**Materials provided**
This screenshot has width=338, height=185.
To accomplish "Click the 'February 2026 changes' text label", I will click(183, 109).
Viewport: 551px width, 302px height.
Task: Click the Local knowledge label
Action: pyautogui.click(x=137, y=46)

**Work task**
Once more, write out the records in full, exactly as they appear.

**Answer to this problem**
This screenshot has width=338, height=185.
To accomplish "Click the 'February 2026 changes' text label", I will click(183, 109).
Viewport: 551px width, 302px height.
Task: Click the Local knowledge label
Action: pyautogui.click(x=137, y=46)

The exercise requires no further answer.